In Deutschland und der Schweiz sind die X-12-Achse, die 157/150 mm-Spacer sowie 
das Schaltauge mit einer Ersatzschraube dabei, die Gabel-Anschläge sind am Rahmen befestigt. Dann gehört
zum Kit selbstverständlich der montierte Dämpfer sowie eine Aluminium Norco-Sattelstütze.

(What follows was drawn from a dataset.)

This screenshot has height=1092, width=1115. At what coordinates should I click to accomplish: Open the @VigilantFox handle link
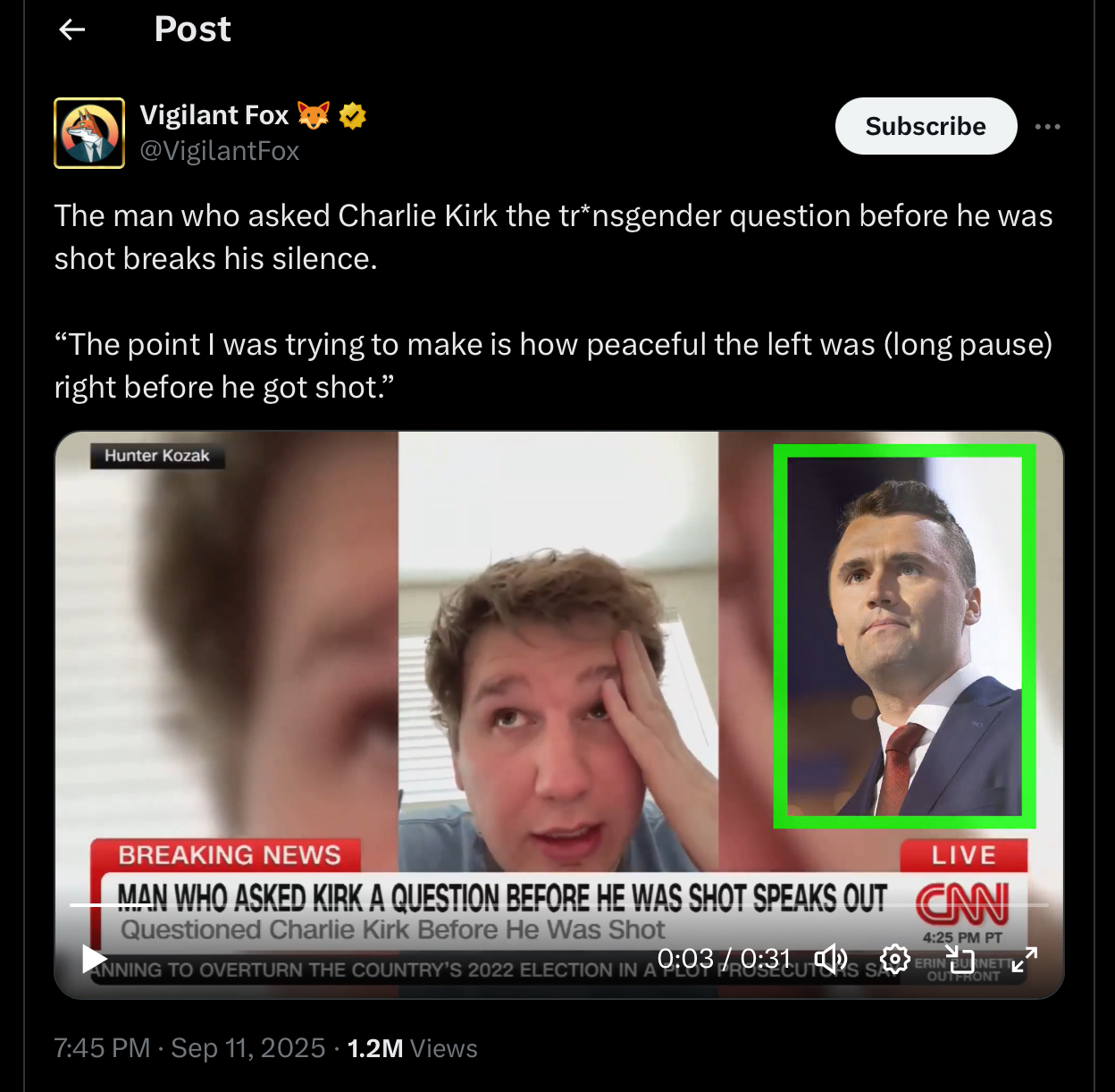click(x=220, y=151)
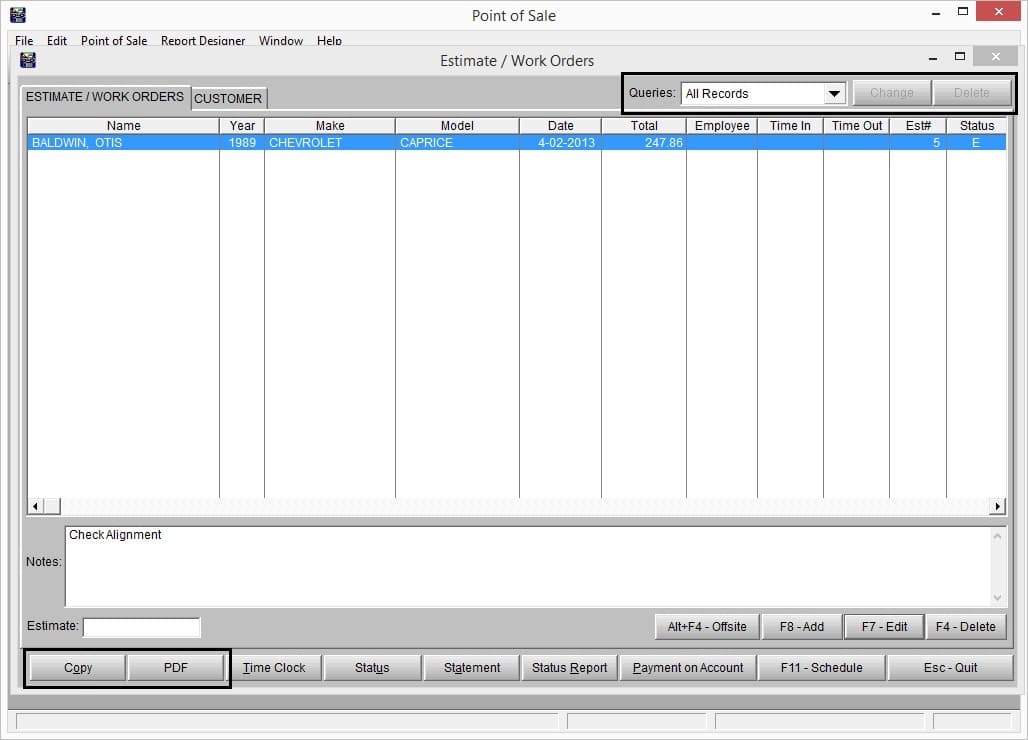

Ich hoffe du verstehst, dass dir nur dein englischer Verkäufer sagen kann, was beim Rahmen, den er dir 
verkauft hat, dabei ist. Ist es der komplette Rahmenkit, so wie er von Norco kommt, sollte alles 
dabei sein, was ich dir oben aufgezählt habe.

Cheers,

Fritz


----------



## dr.juggles (14. Februar 2013)

mahlzeit fritz,

habe antwort vom customer service.
es wird wahrlich nur der blanke rahmen, OHNE die genannten teile.
bekomme ich die aktuellen fork bumper & die 150/157 spacer über Norco?

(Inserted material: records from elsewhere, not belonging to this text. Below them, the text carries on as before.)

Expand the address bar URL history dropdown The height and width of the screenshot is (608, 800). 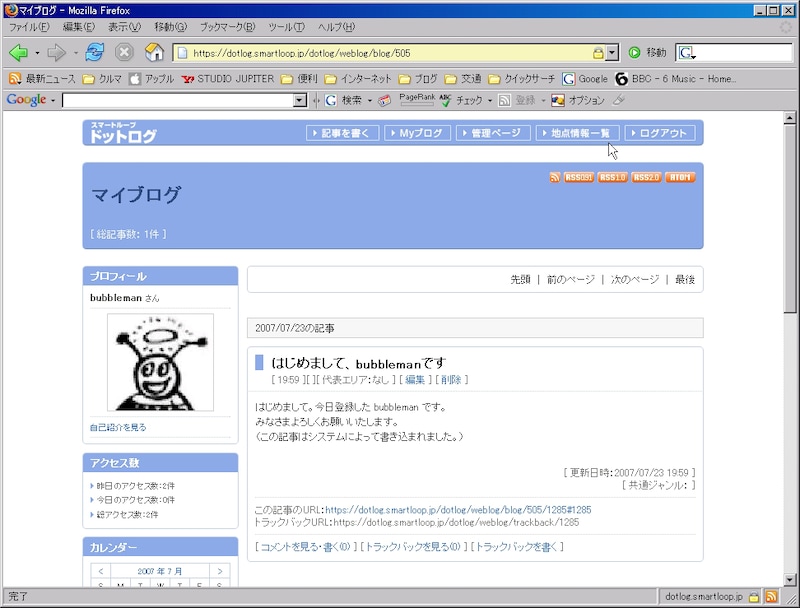click(613, 52)
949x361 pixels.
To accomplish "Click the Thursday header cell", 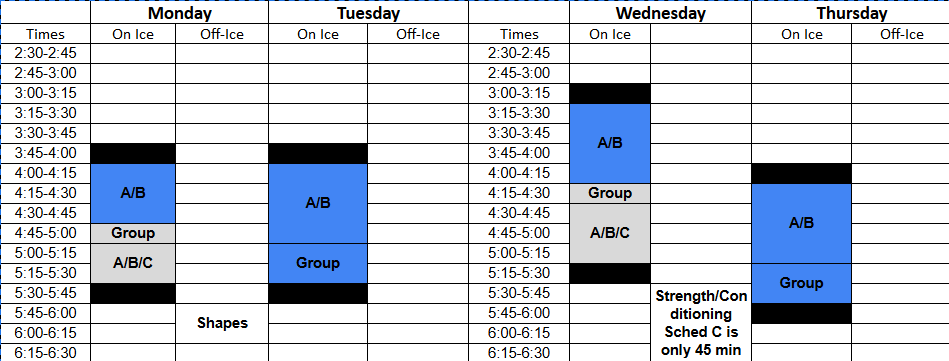I will pyautogui.click(x=850, y=13).
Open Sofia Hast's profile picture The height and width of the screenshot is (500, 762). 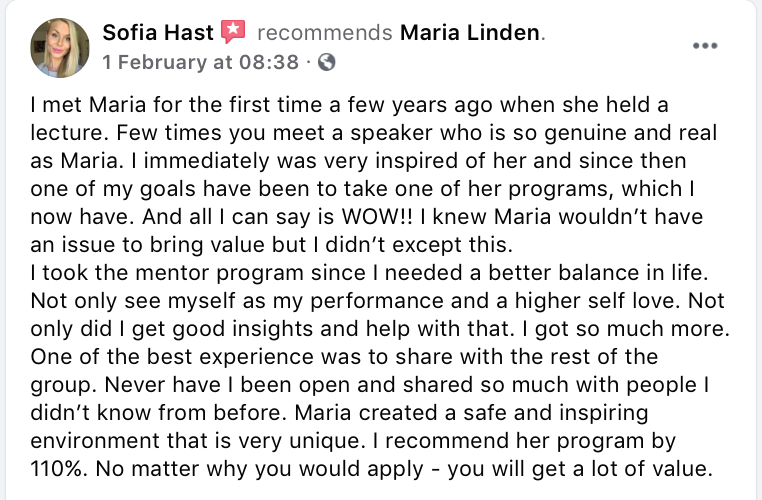(x=60, y=47)
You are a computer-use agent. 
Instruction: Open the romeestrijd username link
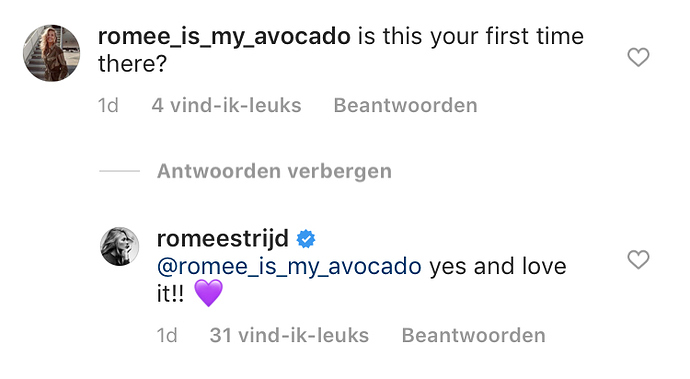(223, 239)
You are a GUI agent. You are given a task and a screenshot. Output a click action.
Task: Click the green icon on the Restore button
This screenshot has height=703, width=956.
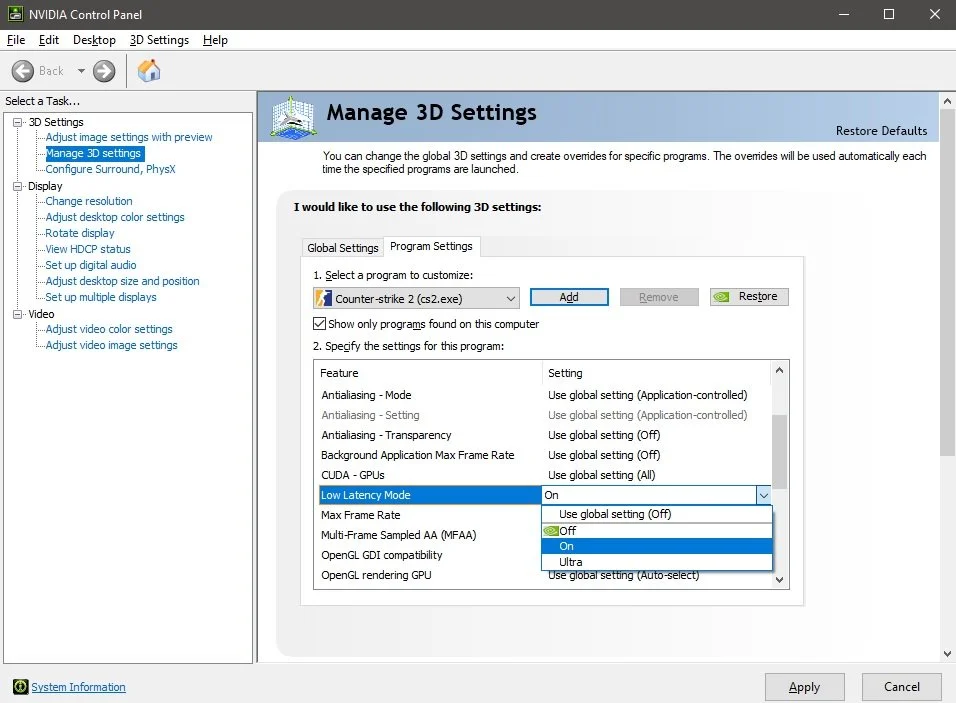[723, 296]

das Syntace zeug bekomme ich ohne probleme über l&s.

mfg daniel


----------



## MTB-News.de




----------



## Indian Summer (14. Februar 2013)

Hi Daniel

Die Spacer und Gabelanschlag sollten eigentlich lieferbar sein, frage doch bei

[email protected]

nach.

Cheers,

Fritz


----------



## dr.juggles (14. Februar 2013)

anfrage läuft, wenn nicht ruf ich mal an.

danke dir erstmal.

mfg daniel

p.s.: dein postfach ist voll


----------



## dr.juggles (14. Februar 2013)

welche größe für die x-12 gewindeinserts benötigt der aurum rahmen?
es gibt 3 größen zur auswahl bei syntace.

mfg


----------



## zimmy1612 (14. Februar 2013)

Hallo!
Hab ich mir auch gekauft 
Achse und Schaltauge gibts zu bestellen.
Die Gabelbumper könnten ein Problem werden. Erfahre die Tage mehr.


----------